Transvaginal mesh is a product made of plastic or animal tissue that is implanted vaginally to repair pelvic organ prolapse or stress urinary incontinence, conditions which can occur in women following menopause, childbirth, or a hysterectomy.
The U.S. Food and Drug Administration has classified the mesh as a “high risk” medical device, and some surgeons have stopped using it. In July 2011, the FDA issued a notification stating that adverse events associated with transvaginal mesh are not rare, and it questioned its effectiveness for treatment of pelvic organ prolapse compared to other available treatments.
In March 2016, Endo closed Astora Women’s Health division subsidiary, which manufactured the mesh, in an attempt to stem the costs of the continuing litigation. Other companies, such as J&J, have stopped selling some product lines.
On another front, Endo bowed to a request from the FDA on July 6 when it acceded to the agency’s unprecedented request that it remove the opioid drug Opana ER from the U.S. market because of concerns about addiction. The drug is twice as powerful as Oxycontin and three times as powerful as morphine.

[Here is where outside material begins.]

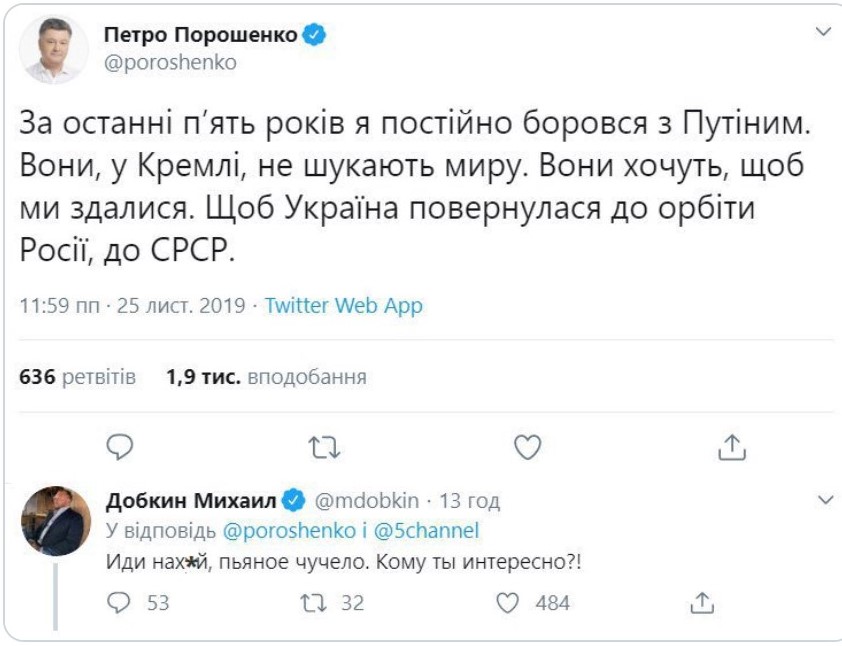Click Dobkin's profile photo
The height and width of the screenshot is (646, 842).
(x=54, y=521)
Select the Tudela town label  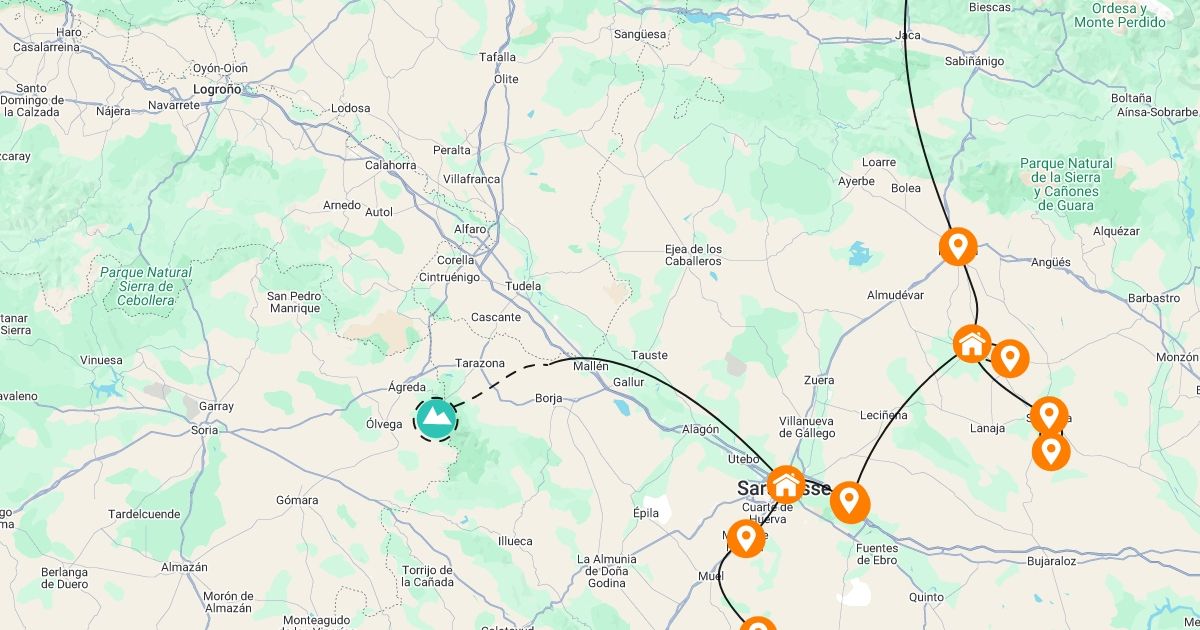[x=523, y=286]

Opana ER was the company’s highest revenue generator last year, bringing in nearly $159 million in revenue. Endo said it will cease shipments by Sept. 1.
In second quarter financial results released Aug. 8, Endo said it experienced a 15 percent decrease of revenues from branded pharmaceuticals, compared to the same quarter in 2016, partly because of generic competition and the withdrawal of Opana ER from the market.